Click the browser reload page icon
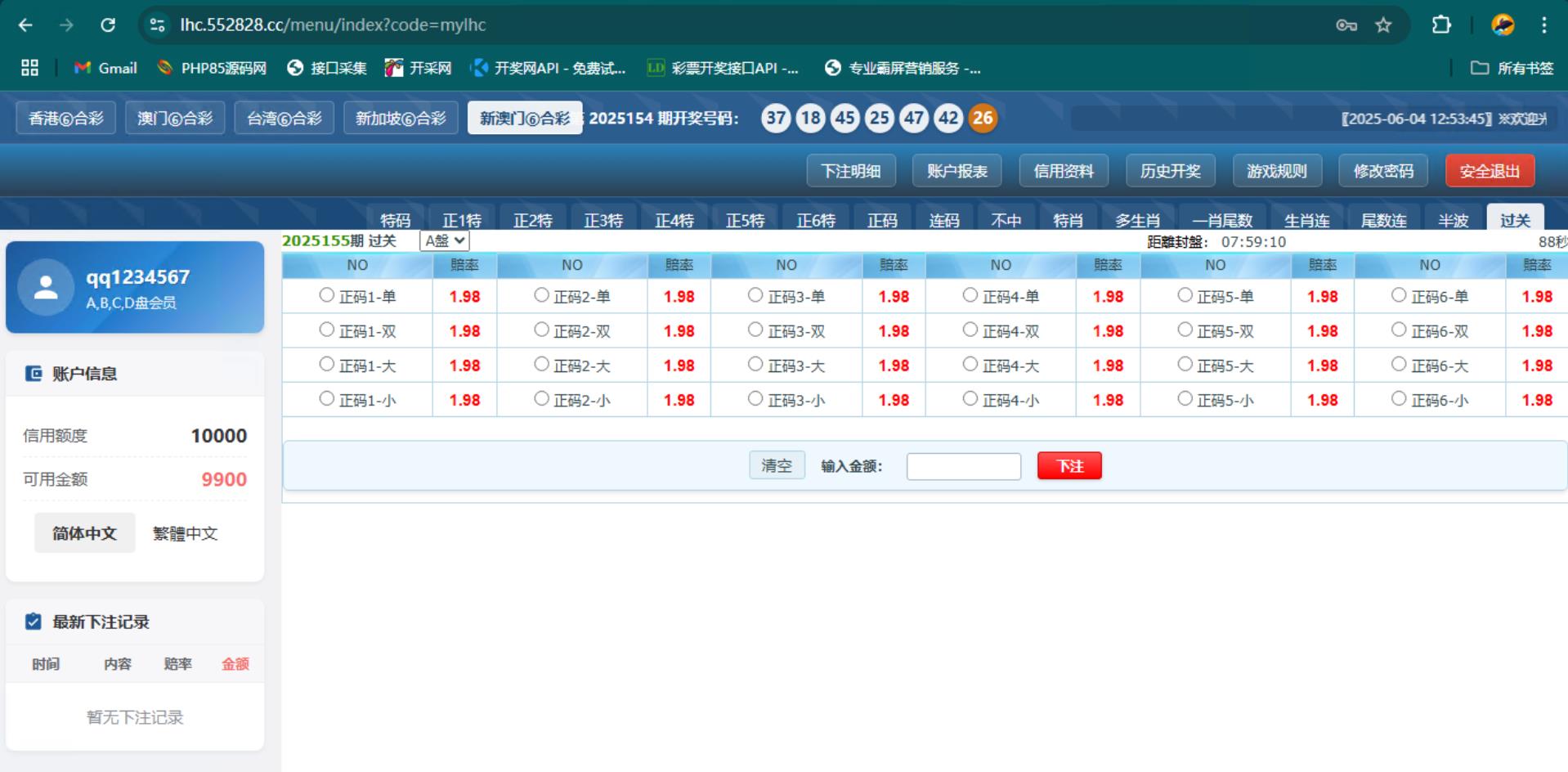Viewport: 1568px width, 772px height. [108, 25]
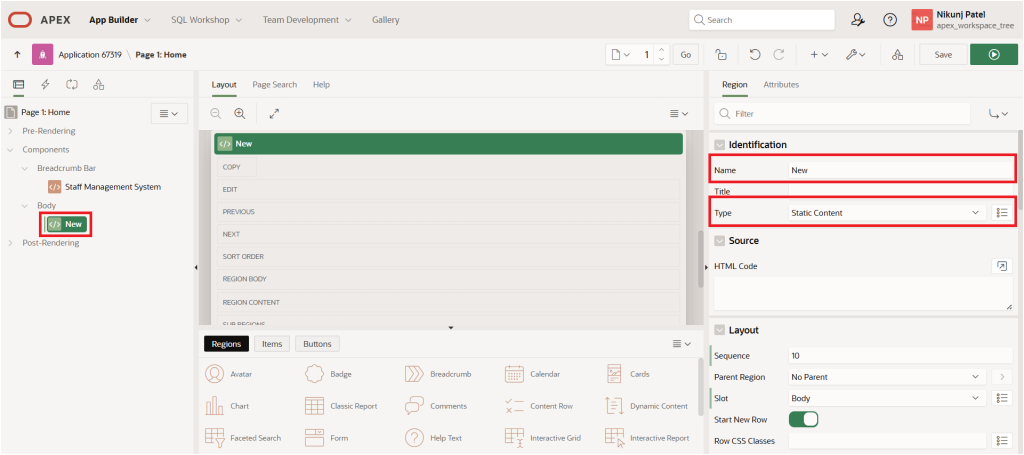Screen dimensions: 1024x455
Task: Toggle the Start New Row switch
Action: pos(804,418)
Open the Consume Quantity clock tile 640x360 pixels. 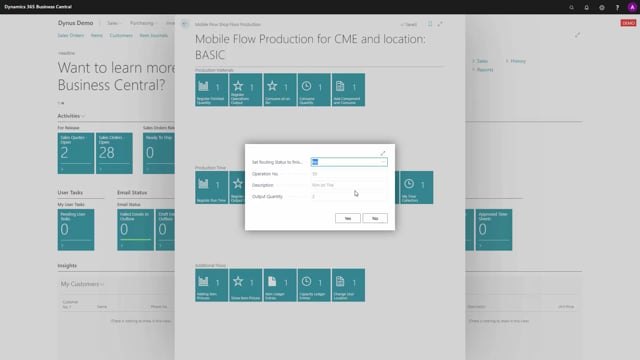pos(314,90)
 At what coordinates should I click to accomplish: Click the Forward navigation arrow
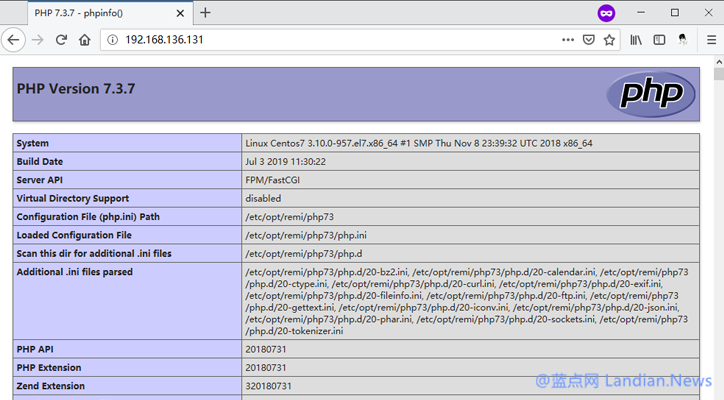tap(38, 40)
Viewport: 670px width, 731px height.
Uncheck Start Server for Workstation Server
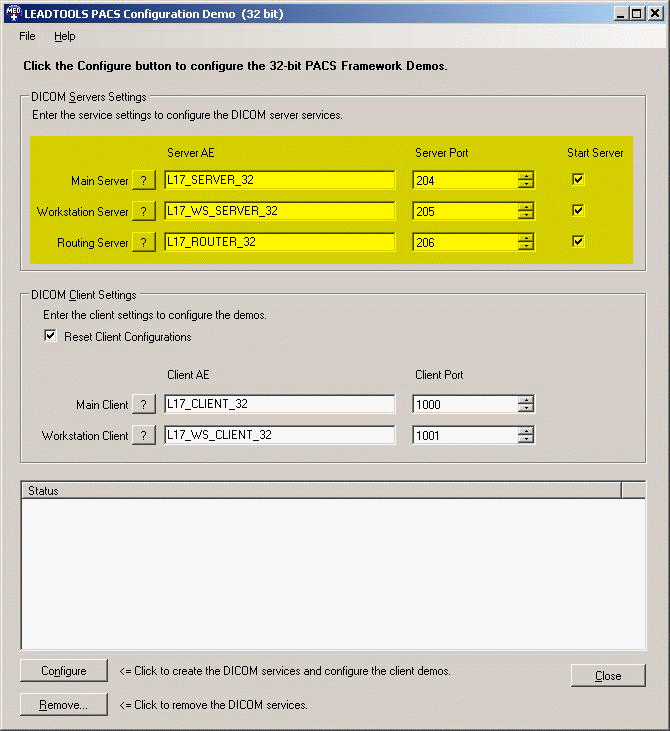578,211
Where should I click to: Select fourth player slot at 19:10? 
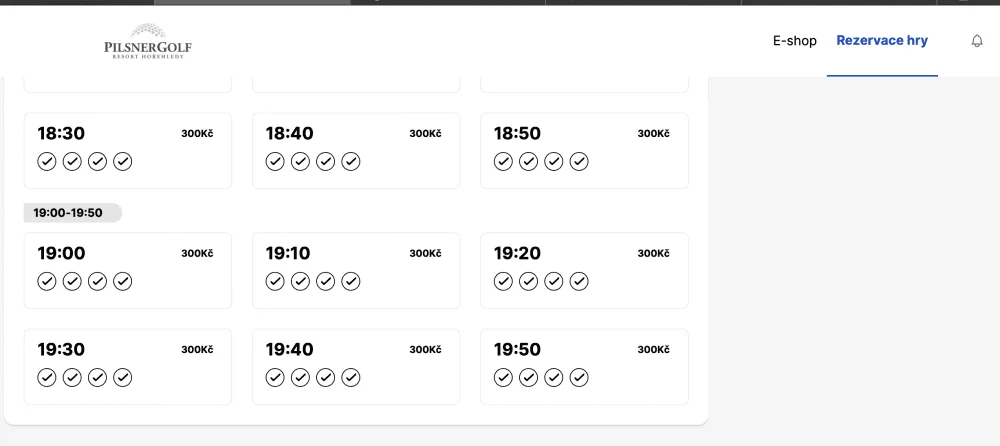click(351, 281)
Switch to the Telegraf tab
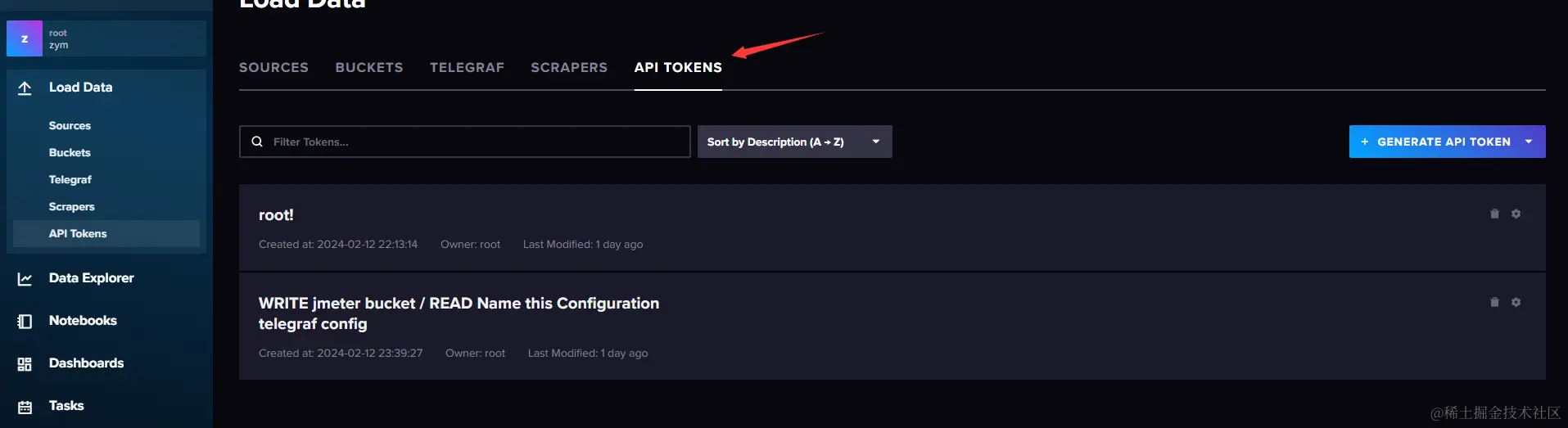The width and height of the screenshot is (1568, 428). (467, 67)
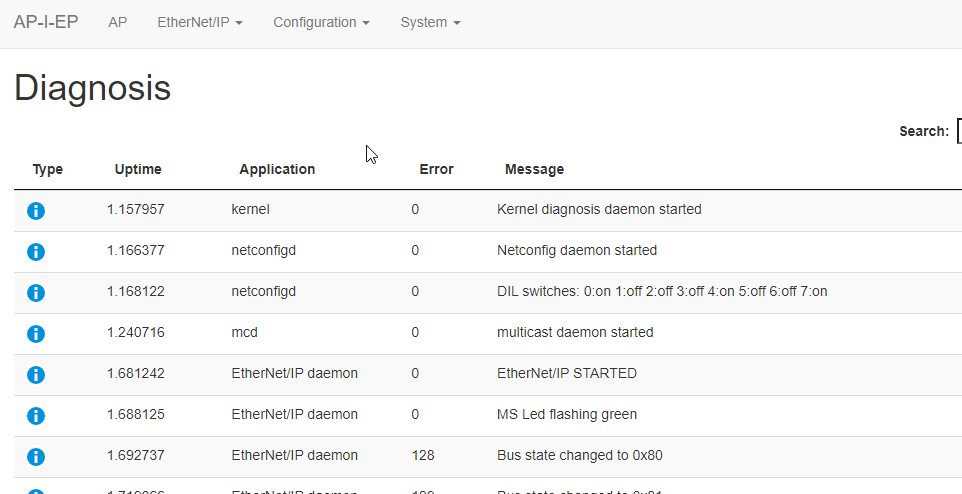Select the Kernel diagnosis daemon started message

click(599, 209)
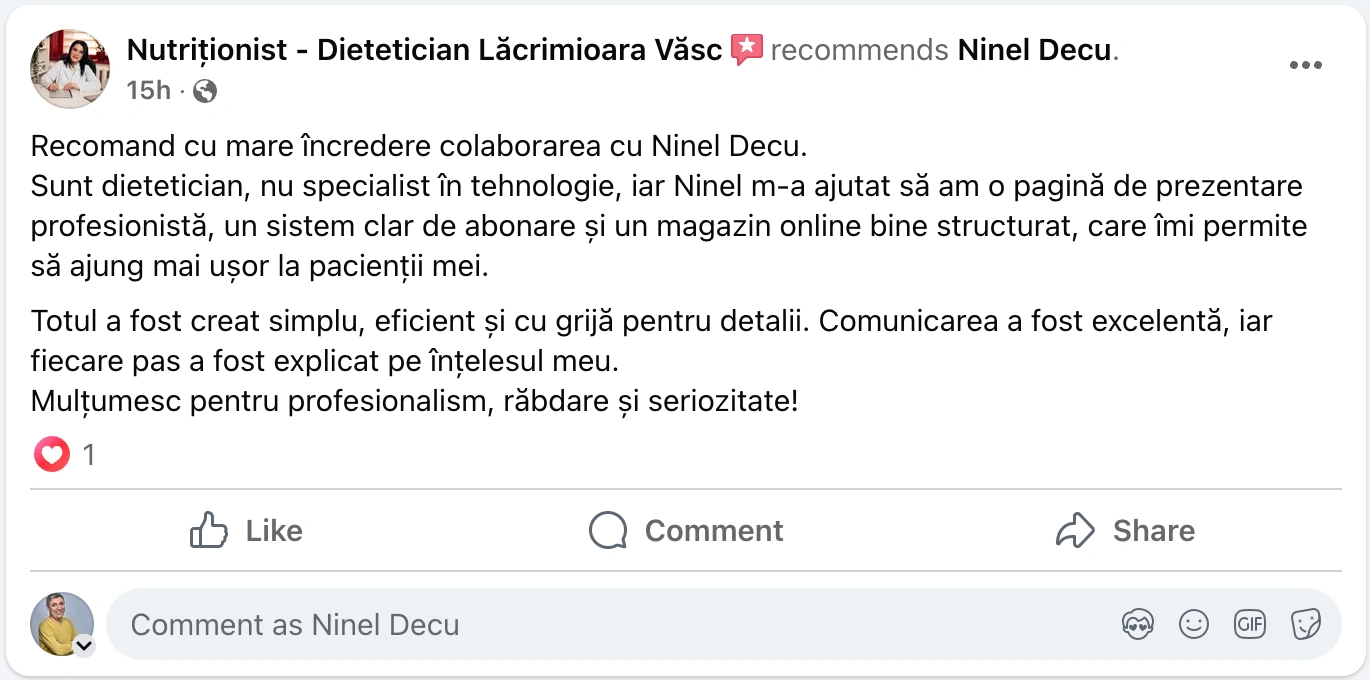
Task: Share the post with Share button
Action: click(x=1125, y=530)
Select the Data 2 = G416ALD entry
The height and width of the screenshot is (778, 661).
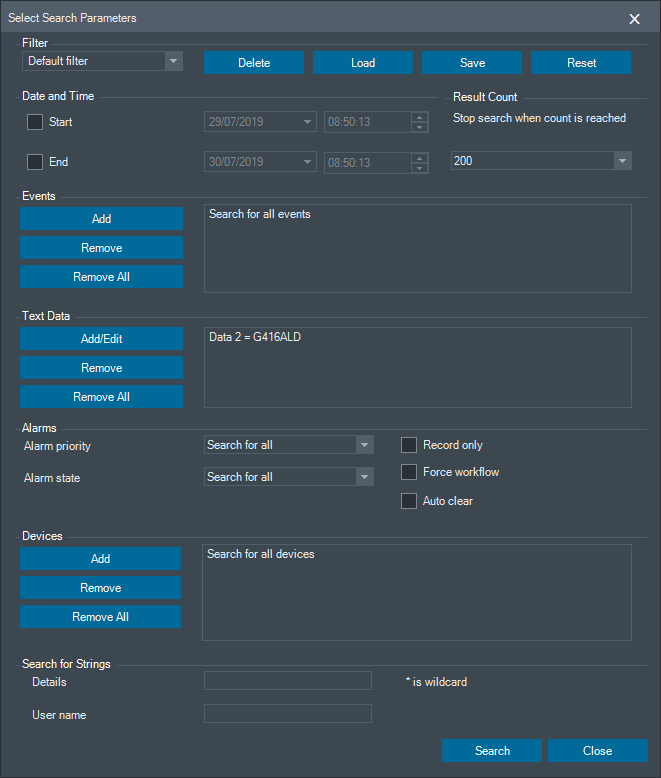pos(255,338)
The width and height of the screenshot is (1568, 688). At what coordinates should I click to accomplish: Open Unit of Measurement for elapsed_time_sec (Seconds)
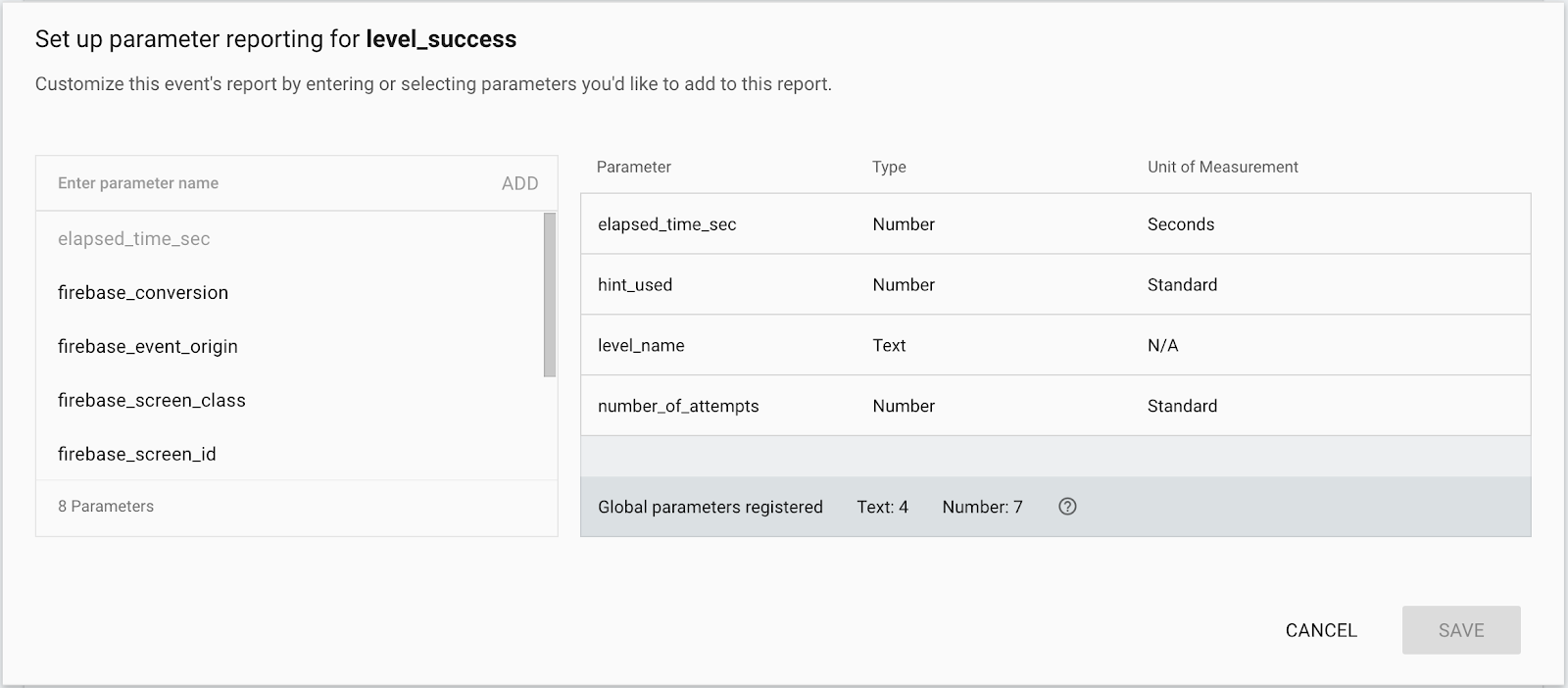1181,224
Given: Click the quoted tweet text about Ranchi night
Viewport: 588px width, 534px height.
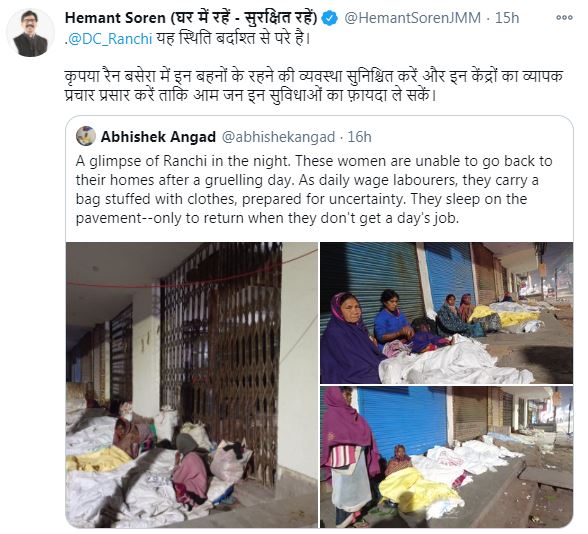Looking at the screenshot, I should [314, 189].
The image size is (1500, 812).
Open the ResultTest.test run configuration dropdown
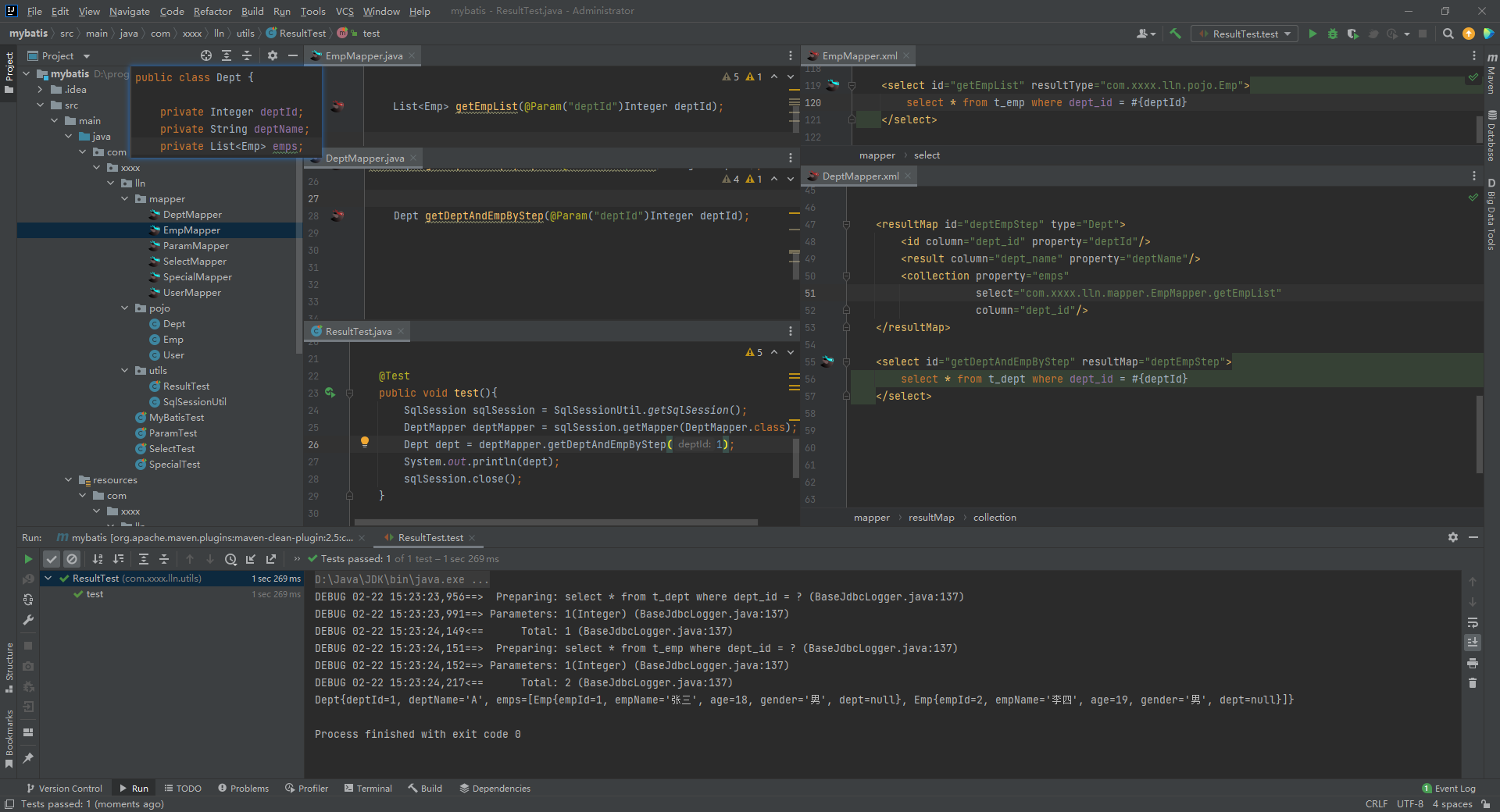tap(1245, 34)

□ □ □ □

PROBLEM DETAILS: Only an exact copy belongs in the answer: the lines from the one containing "Select the Data 2 = G416ALD entry" through the end of the records, both ends included, minus the pictures.

OUTPUT FOR THIS EXERCISE:
Select the Data 2 = G416ALD entry
The height and width of the screenshot is (778, 661).
pos(255,338)
The width and height of the screenshot is (1568, 688). At what coordinates should I click to accomplish: Open Unit of Measurement for elapsed_time_sec (Seconds)
1181,224
Given: Click the quoted tweet text about Ranchi night
Viewport: 588px width, 534px height.
Looking at the screenshot, I should [314, 189].
The image size is (1500, 812).
Open the ResultTest.test run configuration dropdown
tap(1245, 34)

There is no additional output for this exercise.